▸ **Directive A**
Rewrite the thread's paragraph that begins "Hacking-insurance adjusters" more briefly, keeping its main facts.

▸ **Text block**
□ □ □ □ □ □ □
All these mind crimes should just fall under a single umbrella class of worker
called “ _motherfucking internet bullshit artistry (all levels)_ ” ...and oh
yeah, the article neglects one of the most recent sub-classes: child video
troll (and of course child video troll _moderator_ (scanner?) AND coming soon
( _!!!_ ) child video _counter_ -troll, as discussed over here:
[https://news.ycombinator.com/item?id=15670109](https://news.ycombinator.com/item?id=15670109)

When will we get to see child news and _fake_ child news?

Seriously though, if 90% of everything is bullshit [0], where’s the
distinction between good and evil? It’s just regional sports teams from what I
can tell, and just as pointless.

[0]
[https://en.wikipedia.org/wiki/Sturgeon's_law](https://en.wikipedia.org/wiki/Sturgeon's_law)

------
sandworm101
No imagination:

Hacking-insurance adjusters: This is just starting to become a thing. Once the
insurance market matures, and claims become more routine, an industry of
adjusters/inspectors will emerge.
□ □ □ □ □ □ □
▸ **Material supplied**
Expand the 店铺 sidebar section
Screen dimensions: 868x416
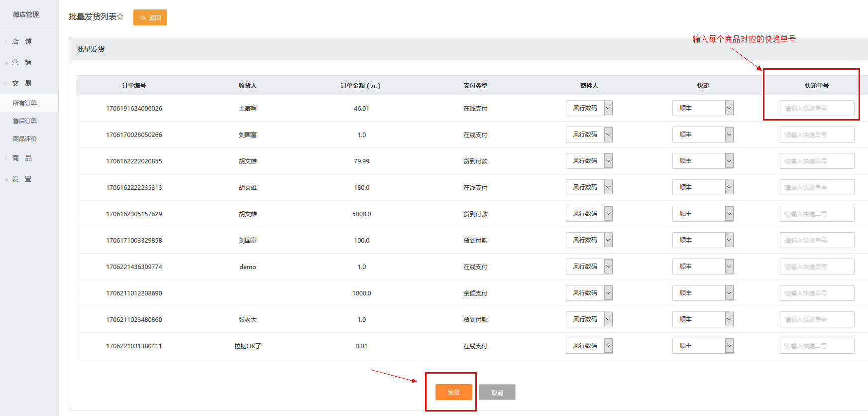[22, 41]
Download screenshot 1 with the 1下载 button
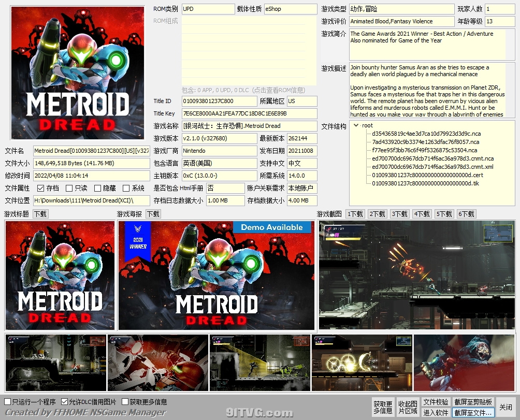 (355, 214)
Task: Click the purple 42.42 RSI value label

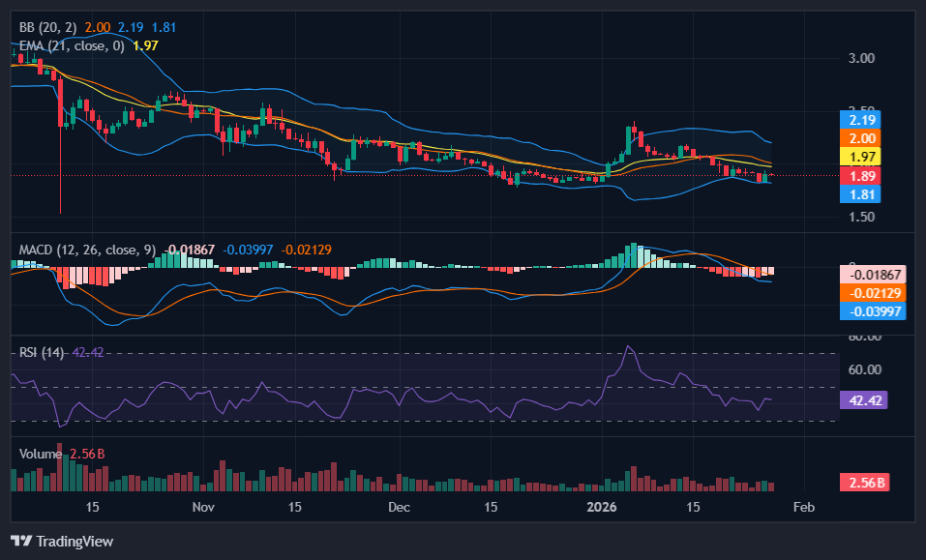Action: pyautogui.click(x=863, y=399)
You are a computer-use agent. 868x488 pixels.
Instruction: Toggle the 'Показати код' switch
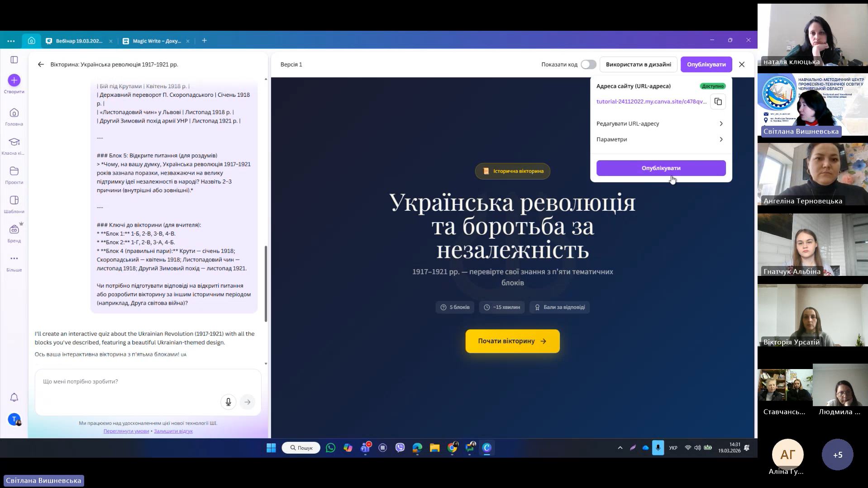[588, 65]
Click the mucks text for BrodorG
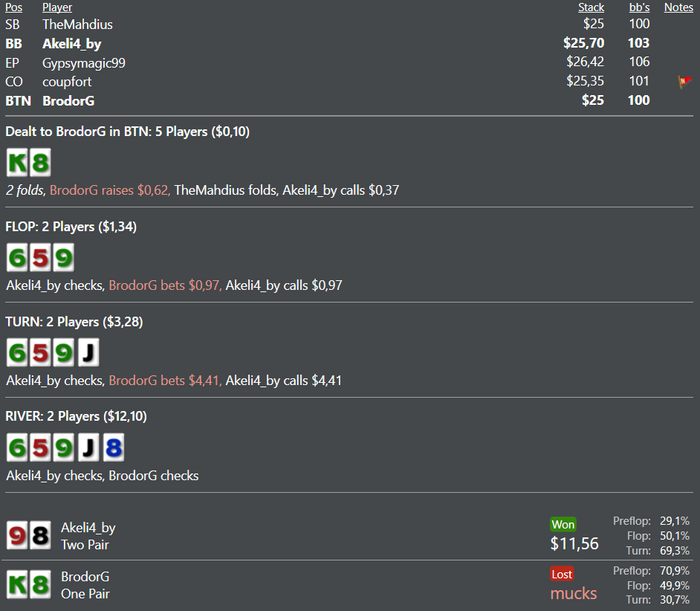The height and width of the screenshot is (611, 700). 573,594
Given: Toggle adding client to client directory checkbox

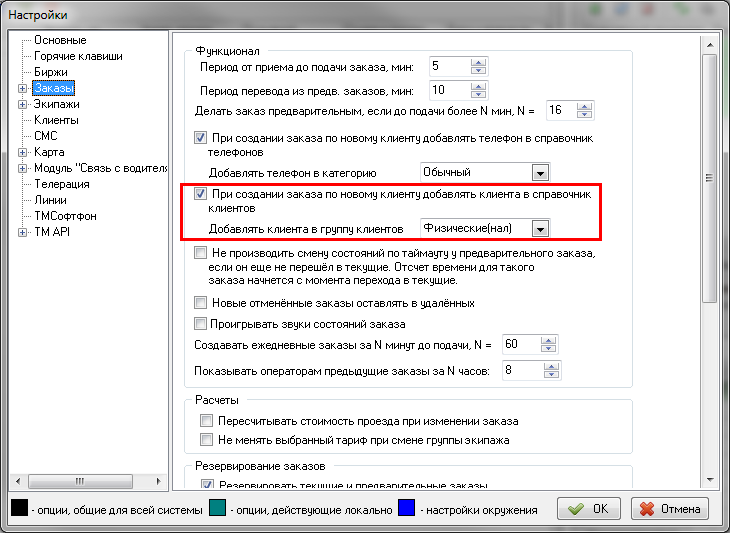Looking at the screenshot, I should (x=200, y=193).
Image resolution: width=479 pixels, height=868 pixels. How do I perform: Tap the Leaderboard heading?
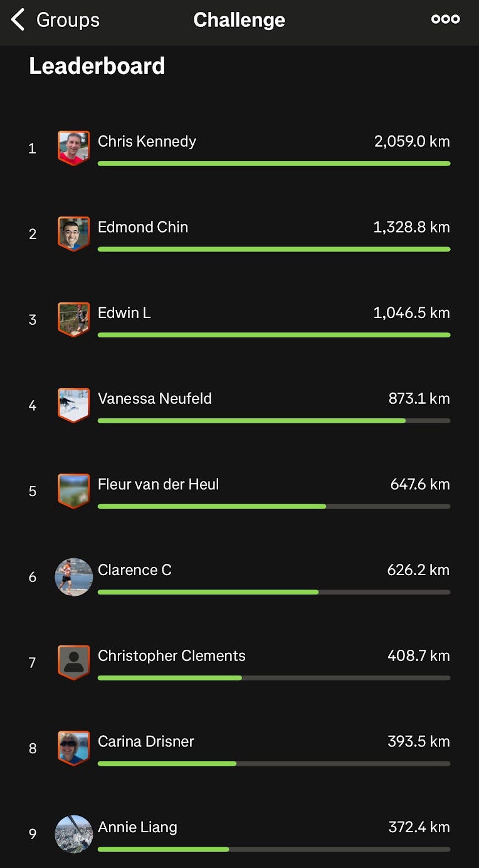pyautogui.click(x=97, y=66)
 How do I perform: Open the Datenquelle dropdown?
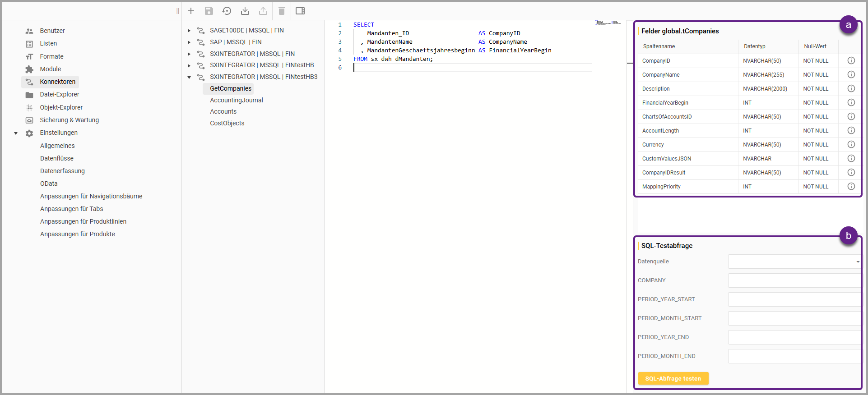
□ □ □ □ □ □ □
▸ **Directive B**
Format the records as a two-column CSV with the columns request and answer, one row per request, with each field quoted and line breaks turned into spaces. Start at the record line that contains "Task: Click the purple 42.42 RSI value label" and stop after the line that contains "Looking at the", leaving out the pictures.

▸ **Complete answer A**
Hacking-insurance adjusters are an emerging role. As the insurance market matures and claims become routine, an industry of adjusters and inspectors will develop.

▸ **Complete answer B**
request,answer
"Task: Click the purple 42.42 RSI value label","Action: pyautogui.click(x=863, y=399)"
"You are a computer-use agent. 868x488 pixels. Instruction: Toggle the 'Показати код' switch","[588, 65]"
"Click the mucks text for BrodorG","The height and width of the screenshot is (611, 700). 573,594"
"Given: Toggle adding client to client directory checkbox","Looking at the screenshot, I should (x=200, y=193)."